L'Assemblée
nationale, ayant ainsi commencé le règlement de ses comptes avec les paysans,
peut reprendre la grande discussion des droits de l'homme et des premiers
articles fondamentaux de la Constitution. J'ai déjà défini le sens de la
Déclaration des droits, à propos des Cahiers qui en contiennent les
linéaments. Je n'y
insisterai point. Et, pourtant, ces hautaines déclarations de principes
surgissant en pleine tempête, et la dominant, ont je ne sais quelle tragique
beauté. L'Assemblée, pendant qu'elle s'obstinait à dresser au-dessus des
événements le droit humain, éprouvait, tout ensemble, un grave enthousiasme
et une sorte de malaise. La difficulté pour elle était de concilier le droit
naturel, tel qu'elle le concevait, c'est-à-dire antérieur et supérieur aux
sociétés, avec le droit historique. Oui,
l'homme a le droit primordial d'aller et de venir, de travailler, de penser,
de vivre, et de déployer en tout sens sa liberté sans autre limite que la
liberté d'autrui. Oui, quand il renonce à l'isolement de l'état de nature, et
qu'il accepte ou recherche les rapports sociaux, ce n'est point pour aliéner
sa liberté première, c'est pour là fortifier et la garantir : et Sieyès, dans
sa belle déduction métaphysique, a le droit de dire « que l'état social
favorise et augmente la liberté ». Mais,
s'il en est ainsi, si l'homme doit retrouver dans l'état social et dans
l'organisation politique sa liberté primitive affermie et agrandie, quel est
le sens, quelle est la légitimité des puissances d'autorité qui subsistent et
avec lesquelles doit compter la Révolution ? Quel
est, par exemple, le titre de la royauté ? et à quelles profondeurs a-t-elle
sa racine ? Sans doute, les théoriciens révolutionnaires peuvent dire qu'elle
est une heureuse combinaison, suggérée par l'expérience des siècles, pour
amortir le choc des libertés rivales et assurer cette perpétuité de l'ordre,
qui est la condition même de l'indépendance.
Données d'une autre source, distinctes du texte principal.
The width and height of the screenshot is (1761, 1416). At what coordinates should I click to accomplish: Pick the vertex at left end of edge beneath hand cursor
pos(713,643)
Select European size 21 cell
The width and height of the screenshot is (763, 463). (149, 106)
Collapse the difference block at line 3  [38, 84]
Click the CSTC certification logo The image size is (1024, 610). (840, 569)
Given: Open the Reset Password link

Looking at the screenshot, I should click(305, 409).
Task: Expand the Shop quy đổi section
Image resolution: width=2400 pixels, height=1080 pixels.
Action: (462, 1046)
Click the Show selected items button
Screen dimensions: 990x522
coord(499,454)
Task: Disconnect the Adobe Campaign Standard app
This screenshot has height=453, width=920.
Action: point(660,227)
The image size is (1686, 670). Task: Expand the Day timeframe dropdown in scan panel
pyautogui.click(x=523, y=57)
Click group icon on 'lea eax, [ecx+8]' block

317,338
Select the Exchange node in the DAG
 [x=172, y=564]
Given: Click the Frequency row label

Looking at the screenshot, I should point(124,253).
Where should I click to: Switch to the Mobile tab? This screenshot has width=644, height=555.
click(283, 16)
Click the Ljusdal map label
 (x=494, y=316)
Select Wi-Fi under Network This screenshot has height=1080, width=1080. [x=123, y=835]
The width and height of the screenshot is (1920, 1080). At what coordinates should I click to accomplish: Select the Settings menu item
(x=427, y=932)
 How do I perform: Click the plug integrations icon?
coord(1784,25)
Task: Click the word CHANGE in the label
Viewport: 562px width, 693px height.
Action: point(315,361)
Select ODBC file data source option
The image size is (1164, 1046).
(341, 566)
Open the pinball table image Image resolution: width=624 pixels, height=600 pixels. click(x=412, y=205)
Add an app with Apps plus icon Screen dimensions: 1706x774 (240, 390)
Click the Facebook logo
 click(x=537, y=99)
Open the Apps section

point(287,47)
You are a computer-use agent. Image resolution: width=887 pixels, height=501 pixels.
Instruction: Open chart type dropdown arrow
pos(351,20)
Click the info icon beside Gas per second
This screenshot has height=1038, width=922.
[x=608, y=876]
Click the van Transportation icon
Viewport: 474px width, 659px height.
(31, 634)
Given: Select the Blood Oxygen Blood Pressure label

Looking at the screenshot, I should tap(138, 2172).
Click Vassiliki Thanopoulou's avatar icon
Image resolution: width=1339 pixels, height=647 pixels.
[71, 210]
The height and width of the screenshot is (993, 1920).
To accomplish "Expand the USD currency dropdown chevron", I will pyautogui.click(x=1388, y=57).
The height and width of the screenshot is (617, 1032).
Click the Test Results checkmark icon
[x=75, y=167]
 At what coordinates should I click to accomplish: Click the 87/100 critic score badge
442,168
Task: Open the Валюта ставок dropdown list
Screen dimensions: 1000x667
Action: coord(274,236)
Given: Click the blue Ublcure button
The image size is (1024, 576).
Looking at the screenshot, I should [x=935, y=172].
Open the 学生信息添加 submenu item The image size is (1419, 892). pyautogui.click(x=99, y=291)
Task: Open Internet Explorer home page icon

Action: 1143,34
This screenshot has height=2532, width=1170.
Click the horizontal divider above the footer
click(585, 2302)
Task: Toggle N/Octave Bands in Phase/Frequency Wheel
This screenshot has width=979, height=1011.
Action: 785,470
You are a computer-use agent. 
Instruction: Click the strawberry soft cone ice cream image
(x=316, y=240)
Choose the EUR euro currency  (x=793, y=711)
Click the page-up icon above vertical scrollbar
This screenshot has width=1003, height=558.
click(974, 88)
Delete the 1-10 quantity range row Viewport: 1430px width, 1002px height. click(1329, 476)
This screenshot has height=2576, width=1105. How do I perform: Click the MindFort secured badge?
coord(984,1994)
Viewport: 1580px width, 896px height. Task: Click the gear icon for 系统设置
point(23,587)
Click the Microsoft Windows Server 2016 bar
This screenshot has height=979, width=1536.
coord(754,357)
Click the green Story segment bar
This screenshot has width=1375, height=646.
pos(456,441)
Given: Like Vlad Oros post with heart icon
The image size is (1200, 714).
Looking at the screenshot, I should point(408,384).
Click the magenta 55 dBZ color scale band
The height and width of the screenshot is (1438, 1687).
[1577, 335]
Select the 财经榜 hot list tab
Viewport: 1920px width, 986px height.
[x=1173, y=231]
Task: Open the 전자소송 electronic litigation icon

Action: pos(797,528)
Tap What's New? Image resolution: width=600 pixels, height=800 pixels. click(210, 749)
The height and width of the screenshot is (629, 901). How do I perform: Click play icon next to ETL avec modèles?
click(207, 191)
Il n'en
est pas moins vrai que la royauté est ainsi réduite au rôle d'un. grand expédient historique : c'est la liberté des
individus humains qui est première et fondamentale et c'est elle, par
conséquent, s'il y avait conflit avec la royauté, qui doit l'emporter sur
celle-ci. Dans la déduction de la Constituante, il y a toute une période
métaphysique- où la royauté n'est pas encore née, où on ne sait même point si
elle apparaîtra, et plus d'un Constituant avait hâte de retrouver l'ordre
concret, l'ordre de la loi positive qui pénètre de droit naturel la réalité,
mais ne l'abolit point. Il leur
semblait dangereux de créer ou de reconnaître une patrie du droit, antérieure
et supérieure à l'histoire, et où les grandes institutions monarchiques
n'avaient point leur foyer. Qui
sait si la liberté primitive et naturelle, se développant à nouveau dans le
système social, n'allait point le bouleverser ? C'était comme une splendide
nuée venue des horizons primitifs, et qui passait sur les cités éblouies et
inquiètes. Aussi les modérés, Malouet, Mounier, ne cessent-ils de rappeler
que la France n'est pas née d'hier, qu'elle ne sort pas du fond des bois,
qu'elle ne survient pas brusquement au courant des siècles. Mirabeau,
effrayé un jour par la difficulté croissante de renouer la chaîne des
nécessités historiques à cette première et idéale liberté naturelle, essaie
d'obtenir que l'Assemblée renvoie après le vote des articles constitutionnels
la définition générale des droits. Quand la Révolution aurait organisé les
institutions nécessaires, elle pourrait, sans péril, donner au solide édifice
une sorte de consécration métaphysique. L'Assemblée
résista. Elle voulait que la Déclaration des droits fût le préambule de la
Constitution. Et même dans l'ordre historique elle avait raison. Après tout,
c'est le mouvement de l'histoire, c'est le progrès même de la civilisation et
de la pensée qui permettrait aux hommes de s'affranchir un moment, par
l'esprit, de toutes les institutions secondaires et changeantes, et
d'affirmer l'idéale liberté humaine comme la mesure suprême de la valeur des
sociétés. C'est
le travail des siècles, c'est l'activité scientifique et économique de la
bourgeoisie qui avaient libéré l'esprit humain : et lorsque l'esprit humain,
usant de cette liberté enfin conquise, recherchait et affirmait le droit
naturel de l'homme, il n'abolissait point l'histoire : il en consacrait et en
glorifiait les résultats. Et il
glissait, même dans les institutions léguées par les siècles, comme la
monarchie, une âme de liberté héritée ainsi de l'immense effort humain. Il
n'y avait donc pas contradiction insoluble du droit naturel et du droit
historique, mais le difficile était de les lier. Autant
que la royauté, la propriété prend malaisément place dans le domaine des
droits naturels. Sieyès lui-même en convient. Après avoir essayé de faire de
la propriété une suite et une extension de la personnalité, il est contraint
d'ajouter : « Les
propriétés territoriales sont la partie la plus importante de la propriété
réelle. Dans leur état actuel, elles tiennent moins au besoin personnel
qu'au besoin social. Leur théorie est différente, ce n'est pas ici le lieu de
la présenter. » Je sais
bien que les Constituants ont introduit la propriété dès l'article 2 de la
déclaration des Droits : « Le but de toute association politique est la
conservation des droits naturels et imprescriptibles de l'homme. Ces droits
sont la liberté, la propriété, la sûreté et la résistance à l'oppression. »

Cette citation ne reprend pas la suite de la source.